82906 LIT4934 Myth, Fable, Fantasy M W 1500 1615 Keith Cartwright

This senior seminar will study how imaginative literature constructs virtual realities that allow us to explore, question, challenge, escape, reshape, and navigate-with-a-difference some of the boundaries and assumptions of our “real” worlds. We will access other realms through Joseph Campbell’s comparative study of myths, Sun Ra’s Afro-futurist ideas of “myth science,” core works of the Western canon (from Homer to Shakespeare), American Indian animal fables and medicine tales, Afro-creole “allegories of the wilderness,” Tolkien’s realm of “fairy,” and via fantasy realms and avatars of contemporary media—from Japanese Anime to the apocalyptic souths of The Walking Dead.

82907 LIT4934 Senior Seminar: Literary Frauds T R 1630 1745 Michael Wiley

One of the uncomfortable secrets of literary studies is that some of the writers whom we praise as the most original and imaginative also have been accused of stealing others’ work or misrepresenting their own roles as authors. S.T. Coleridge, Thomas DeQuincey, and Edgar Allan Poe, for instance, were all notorious plagiarists. In recent years, such widely divergent writers as James Frey (A Million Little Pieces), Dan Brown (The Da Vinci Code), and Stetson Kennedy (The Klan Unmasked) also have been accused of committing literary fraud. This Senior Seminar will ask, what is literary fraud? What is plagiarism, what is forgery, and what is authorial misrepresentation or inauthentic self-representation? We will consider what works by writers such as Aeschylus, Sophocles, William Shakespeare, William Wordsworth, Coleridge, Poe, Heiner Müller and others tell us about our ideas of literary dishonesty and about now standard literary values, such as originality, imagination, authority, authenticity, genius, and personal voice. We also will consider how these values have evolved over time, and how the idea of authorship has come to have the various meanings that it has today.

80734 TPP2100 Acting I M W 1200 1315 Pamela Monteleone

This is a beginning course in the fundamentals of acting.
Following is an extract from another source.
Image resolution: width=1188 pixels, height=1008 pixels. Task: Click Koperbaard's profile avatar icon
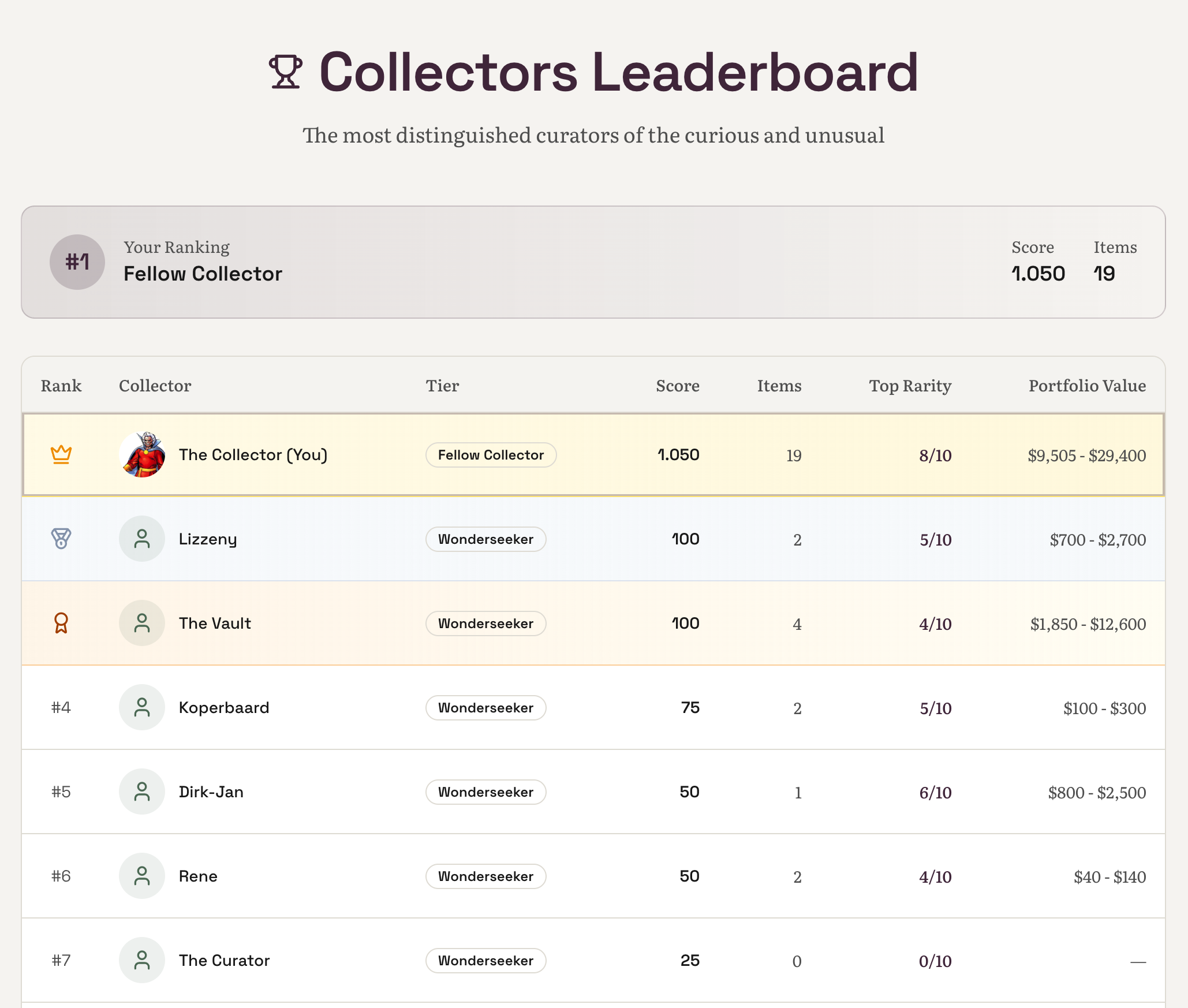tap(142, 707)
Students learn a working vocabulary and acquire basic skills of the acting process. Through formal and improvisational techniques for developing vocal, physical, and analytical skills associated with behavior-based acting, students explore the imagination as the actor's primary resource for building a character. Emphasis is on relaxation, trust, and mental agility. Some monologue and/or scene work may be required.